Strict Synthesis
The Sanitizer class
With the SDK, synthetic data is created in such a way that no output row depends on any input row.
This provides a strong line of defence against privacy attacks which try to use known columns of the data to infer
sensitive columns. However, in some cases and by chance it might be the case that output synthetic data will match
original data. To completely guard against this possibility, we provide the
Sanitizer
class.
from synthesized.privacy import Sanitizer
sanitizer = Sanitizer(synthesizer, df_orig=df) (1)

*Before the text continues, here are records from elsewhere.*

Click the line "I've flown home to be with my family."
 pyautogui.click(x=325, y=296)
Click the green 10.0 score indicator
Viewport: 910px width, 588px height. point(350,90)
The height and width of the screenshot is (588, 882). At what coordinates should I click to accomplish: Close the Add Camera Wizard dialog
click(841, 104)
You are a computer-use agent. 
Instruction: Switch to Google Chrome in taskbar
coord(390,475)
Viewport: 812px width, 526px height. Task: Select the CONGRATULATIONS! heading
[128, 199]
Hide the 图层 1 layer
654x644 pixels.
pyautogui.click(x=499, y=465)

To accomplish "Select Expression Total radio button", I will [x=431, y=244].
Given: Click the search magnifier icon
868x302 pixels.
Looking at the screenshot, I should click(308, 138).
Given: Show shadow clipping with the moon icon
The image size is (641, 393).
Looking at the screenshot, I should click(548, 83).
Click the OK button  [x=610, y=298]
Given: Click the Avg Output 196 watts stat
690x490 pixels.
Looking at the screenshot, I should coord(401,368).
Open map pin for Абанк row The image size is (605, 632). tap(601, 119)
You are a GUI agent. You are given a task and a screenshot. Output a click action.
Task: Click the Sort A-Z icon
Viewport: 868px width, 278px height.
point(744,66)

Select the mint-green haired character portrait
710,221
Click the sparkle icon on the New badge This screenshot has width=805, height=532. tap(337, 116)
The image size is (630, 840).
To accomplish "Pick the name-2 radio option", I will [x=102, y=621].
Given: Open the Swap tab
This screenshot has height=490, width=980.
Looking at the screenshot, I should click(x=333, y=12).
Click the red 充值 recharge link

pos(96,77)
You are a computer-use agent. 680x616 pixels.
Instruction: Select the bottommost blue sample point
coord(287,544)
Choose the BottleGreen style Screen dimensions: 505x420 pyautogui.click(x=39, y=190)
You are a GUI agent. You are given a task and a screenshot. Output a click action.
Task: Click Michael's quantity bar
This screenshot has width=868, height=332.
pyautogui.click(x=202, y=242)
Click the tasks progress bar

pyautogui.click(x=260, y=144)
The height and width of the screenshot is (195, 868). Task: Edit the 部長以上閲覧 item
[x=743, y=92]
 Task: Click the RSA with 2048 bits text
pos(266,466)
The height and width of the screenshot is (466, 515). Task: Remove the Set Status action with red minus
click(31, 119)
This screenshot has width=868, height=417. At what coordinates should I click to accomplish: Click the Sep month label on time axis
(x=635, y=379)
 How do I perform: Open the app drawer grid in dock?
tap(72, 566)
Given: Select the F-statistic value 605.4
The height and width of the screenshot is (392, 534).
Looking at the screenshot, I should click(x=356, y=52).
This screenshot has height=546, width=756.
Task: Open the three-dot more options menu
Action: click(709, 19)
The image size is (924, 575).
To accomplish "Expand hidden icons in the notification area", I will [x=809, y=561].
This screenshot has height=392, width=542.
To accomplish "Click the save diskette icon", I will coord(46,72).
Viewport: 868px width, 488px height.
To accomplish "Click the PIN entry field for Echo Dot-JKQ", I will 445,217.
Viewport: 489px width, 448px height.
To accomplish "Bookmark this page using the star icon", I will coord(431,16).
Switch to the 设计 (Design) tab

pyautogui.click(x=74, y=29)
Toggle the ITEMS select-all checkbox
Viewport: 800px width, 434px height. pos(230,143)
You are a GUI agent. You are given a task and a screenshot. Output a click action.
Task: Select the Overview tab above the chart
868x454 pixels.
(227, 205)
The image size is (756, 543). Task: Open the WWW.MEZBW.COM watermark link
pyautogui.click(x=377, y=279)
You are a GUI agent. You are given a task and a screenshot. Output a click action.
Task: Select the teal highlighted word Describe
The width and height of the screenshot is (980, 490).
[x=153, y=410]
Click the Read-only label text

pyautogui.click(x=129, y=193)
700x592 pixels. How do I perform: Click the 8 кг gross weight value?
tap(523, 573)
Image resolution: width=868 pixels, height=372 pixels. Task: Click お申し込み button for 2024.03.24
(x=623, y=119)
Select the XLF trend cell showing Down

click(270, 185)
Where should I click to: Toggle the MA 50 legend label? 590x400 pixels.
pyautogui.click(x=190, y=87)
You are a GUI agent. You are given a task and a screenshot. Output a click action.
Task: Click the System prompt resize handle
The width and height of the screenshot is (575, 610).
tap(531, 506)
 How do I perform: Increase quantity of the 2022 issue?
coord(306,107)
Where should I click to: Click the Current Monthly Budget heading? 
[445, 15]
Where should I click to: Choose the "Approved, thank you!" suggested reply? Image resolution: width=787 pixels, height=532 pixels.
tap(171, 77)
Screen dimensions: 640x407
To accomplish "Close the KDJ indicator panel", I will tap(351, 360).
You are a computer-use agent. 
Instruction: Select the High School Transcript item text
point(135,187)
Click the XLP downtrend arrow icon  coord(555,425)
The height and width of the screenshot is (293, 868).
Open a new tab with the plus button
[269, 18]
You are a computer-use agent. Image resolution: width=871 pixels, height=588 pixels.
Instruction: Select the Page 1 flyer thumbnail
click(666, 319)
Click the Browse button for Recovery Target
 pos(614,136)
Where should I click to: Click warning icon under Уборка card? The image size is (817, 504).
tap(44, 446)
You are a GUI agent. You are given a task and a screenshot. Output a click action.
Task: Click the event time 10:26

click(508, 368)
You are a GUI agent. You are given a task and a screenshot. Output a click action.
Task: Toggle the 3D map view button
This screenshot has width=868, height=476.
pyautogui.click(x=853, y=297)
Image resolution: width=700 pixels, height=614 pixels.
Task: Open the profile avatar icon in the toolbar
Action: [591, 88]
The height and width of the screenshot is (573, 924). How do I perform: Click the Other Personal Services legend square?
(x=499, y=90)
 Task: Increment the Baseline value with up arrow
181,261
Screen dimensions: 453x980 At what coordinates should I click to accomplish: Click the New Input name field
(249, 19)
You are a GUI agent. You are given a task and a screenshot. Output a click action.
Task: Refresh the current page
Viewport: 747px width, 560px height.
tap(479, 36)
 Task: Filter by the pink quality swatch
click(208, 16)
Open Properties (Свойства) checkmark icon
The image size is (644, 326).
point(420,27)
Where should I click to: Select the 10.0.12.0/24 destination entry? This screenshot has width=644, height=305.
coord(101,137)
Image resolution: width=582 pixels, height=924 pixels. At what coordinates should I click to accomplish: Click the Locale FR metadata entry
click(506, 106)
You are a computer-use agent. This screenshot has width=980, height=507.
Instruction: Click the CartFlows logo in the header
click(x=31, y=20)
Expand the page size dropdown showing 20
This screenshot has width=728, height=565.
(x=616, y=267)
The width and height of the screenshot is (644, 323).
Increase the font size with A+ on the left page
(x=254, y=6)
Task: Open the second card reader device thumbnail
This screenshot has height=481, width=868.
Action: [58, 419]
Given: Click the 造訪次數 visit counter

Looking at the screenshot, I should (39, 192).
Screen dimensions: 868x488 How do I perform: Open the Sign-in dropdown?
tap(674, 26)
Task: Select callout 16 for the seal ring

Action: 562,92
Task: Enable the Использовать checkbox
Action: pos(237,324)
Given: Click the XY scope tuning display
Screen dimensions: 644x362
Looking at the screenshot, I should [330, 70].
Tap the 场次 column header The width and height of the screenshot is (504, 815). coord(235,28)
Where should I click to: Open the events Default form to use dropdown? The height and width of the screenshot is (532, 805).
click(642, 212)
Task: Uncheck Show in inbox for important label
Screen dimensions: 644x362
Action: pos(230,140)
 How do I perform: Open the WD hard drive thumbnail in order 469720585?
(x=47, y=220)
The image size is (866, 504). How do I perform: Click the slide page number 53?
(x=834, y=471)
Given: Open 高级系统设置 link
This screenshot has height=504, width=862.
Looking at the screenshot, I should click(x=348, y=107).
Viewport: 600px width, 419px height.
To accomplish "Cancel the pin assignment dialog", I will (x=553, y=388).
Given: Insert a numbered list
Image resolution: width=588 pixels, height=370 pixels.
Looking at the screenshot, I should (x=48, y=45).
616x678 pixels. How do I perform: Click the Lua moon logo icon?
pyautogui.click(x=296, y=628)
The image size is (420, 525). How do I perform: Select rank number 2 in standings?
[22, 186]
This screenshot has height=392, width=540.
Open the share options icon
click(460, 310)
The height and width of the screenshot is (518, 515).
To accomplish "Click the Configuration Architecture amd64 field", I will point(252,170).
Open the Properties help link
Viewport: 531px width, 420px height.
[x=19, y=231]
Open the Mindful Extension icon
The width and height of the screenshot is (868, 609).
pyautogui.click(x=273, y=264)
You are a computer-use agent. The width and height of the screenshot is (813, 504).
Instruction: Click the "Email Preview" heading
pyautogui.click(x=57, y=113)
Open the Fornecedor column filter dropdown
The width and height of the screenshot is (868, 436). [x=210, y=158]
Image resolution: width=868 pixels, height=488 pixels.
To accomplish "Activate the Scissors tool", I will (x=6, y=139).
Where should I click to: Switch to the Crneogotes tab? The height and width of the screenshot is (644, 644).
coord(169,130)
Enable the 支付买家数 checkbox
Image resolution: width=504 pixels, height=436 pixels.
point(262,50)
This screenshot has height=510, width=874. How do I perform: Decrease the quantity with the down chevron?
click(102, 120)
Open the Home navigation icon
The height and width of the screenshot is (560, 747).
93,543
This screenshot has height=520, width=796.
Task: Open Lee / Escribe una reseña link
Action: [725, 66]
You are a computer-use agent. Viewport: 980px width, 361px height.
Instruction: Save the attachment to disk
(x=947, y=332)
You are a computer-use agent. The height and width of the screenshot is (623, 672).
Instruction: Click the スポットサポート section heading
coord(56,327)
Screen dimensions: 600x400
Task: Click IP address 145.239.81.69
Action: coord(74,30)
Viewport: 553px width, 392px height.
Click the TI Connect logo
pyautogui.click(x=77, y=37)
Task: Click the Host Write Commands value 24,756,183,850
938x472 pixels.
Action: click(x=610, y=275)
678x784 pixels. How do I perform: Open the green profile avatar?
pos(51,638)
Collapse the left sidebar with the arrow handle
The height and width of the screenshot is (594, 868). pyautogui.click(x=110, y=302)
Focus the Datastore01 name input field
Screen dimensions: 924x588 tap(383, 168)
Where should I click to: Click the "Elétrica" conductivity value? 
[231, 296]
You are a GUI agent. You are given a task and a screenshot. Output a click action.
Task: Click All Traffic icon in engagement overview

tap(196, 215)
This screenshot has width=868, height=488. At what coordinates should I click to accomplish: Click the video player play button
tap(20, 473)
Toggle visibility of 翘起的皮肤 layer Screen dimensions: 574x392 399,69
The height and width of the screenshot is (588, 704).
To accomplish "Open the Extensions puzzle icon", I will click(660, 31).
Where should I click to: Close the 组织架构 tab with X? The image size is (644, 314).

df_synth = sanitizer.synthesize(100)
1 | The Sanitizer class is a wrapper around a trained synthesizer. It provides a method to sanitize the synthetic data. |
The Sanitizer
works by checking rows of synthetic data against original and replacing any matches by synthesizing
additional rows, this will slightly distort generated data causing a drop in realism (although this will likely be
minimal in most cases).
Binning Continuous Values
The Sanitizer
will bin continuous values to check whether they match one another. The width of these bins is given by
the distance_step
argument. The Sanitizer
will take the bin width to be distance_step
multiplied by the total
range of the data in that column (excluding some outliers). The default value 1e-03
will split the data up into
1000 = 1 / 1e-03
equally sized bins.
Changing the number of Synthesis attempts
By default, the Sanitizer
will attempt to Synthesize the data 3 times before giving up, for cases where overlaps are
uncommon, this should be enough to generate the number of rows required. If instead, there are many overlaps and the
Sanitizer
doesn’t generate enough rows, this setting can be changed. By increasing the
max_synthesis_attempts
argument the Sanitizer
will attempt more synthesis steps
to find different rows.